» REQUIREMENT:
Among the records below, which lines contain the string "accomplish"? Report them.

ENTRIES SHOWN Start Marker

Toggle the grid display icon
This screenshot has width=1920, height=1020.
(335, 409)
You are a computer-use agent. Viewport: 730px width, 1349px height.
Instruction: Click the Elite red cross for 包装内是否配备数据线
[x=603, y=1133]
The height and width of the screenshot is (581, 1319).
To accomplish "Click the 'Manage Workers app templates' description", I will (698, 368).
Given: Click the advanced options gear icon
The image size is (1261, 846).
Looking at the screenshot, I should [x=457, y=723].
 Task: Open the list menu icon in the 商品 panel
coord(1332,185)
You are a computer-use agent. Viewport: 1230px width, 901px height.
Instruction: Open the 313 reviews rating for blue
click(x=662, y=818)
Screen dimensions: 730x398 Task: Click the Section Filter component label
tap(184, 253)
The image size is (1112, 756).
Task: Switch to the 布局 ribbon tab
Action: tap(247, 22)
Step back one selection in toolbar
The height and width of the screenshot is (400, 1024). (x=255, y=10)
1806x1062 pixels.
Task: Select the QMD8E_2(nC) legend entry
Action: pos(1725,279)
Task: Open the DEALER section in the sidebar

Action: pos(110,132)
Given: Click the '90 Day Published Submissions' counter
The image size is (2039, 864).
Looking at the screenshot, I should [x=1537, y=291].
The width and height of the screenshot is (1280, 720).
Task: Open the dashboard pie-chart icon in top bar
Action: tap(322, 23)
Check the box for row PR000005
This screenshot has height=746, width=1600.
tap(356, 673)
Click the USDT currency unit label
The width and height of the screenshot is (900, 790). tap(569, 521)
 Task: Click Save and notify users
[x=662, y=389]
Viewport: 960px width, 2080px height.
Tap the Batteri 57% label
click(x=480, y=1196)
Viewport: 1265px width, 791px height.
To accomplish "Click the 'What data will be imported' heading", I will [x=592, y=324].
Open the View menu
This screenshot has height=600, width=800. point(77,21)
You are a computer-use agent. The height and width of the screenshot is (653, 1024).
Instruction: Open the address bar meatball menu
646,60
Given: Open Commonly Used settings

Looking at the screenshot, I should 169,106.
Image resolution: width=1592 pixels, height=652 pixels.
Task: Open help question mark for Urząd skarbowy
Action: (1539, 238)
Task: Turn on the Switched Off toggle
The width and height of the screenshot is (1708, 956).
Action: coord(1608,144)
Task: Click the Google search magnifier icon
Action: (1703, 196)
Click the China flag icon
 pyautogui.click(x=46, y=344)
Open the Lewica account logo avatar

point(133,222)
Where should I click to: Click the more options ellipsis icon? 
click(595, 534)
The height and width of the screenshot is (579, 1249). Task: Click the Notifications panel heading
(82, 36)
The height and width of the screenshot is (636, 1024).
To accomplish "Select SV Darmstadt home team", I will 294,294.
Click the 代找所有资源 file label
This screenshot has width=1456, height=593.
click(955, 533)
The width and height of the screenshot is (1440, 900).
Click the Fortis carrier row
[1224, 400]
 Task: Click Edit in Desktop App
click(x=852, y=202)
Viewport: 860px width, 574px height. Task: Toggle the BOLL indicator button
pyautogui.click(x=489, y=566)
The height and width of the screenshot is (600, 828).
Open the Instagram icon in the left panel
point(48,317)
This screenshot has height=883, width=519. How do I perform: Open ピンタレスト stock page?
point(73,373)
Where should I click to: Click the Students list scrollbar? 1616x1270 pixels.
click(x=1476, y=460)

ENTRIES SHOWN End Marker

» ANSWER SECTION:
To accomplish "Click the 'Manage Workers app templates' description", I will (698, 368).
To accomplish "Click the 'What data will be imported' heading", I will [x=592, y=324].
To accomplish "Select SV Darmstadt home team", I will 294,294.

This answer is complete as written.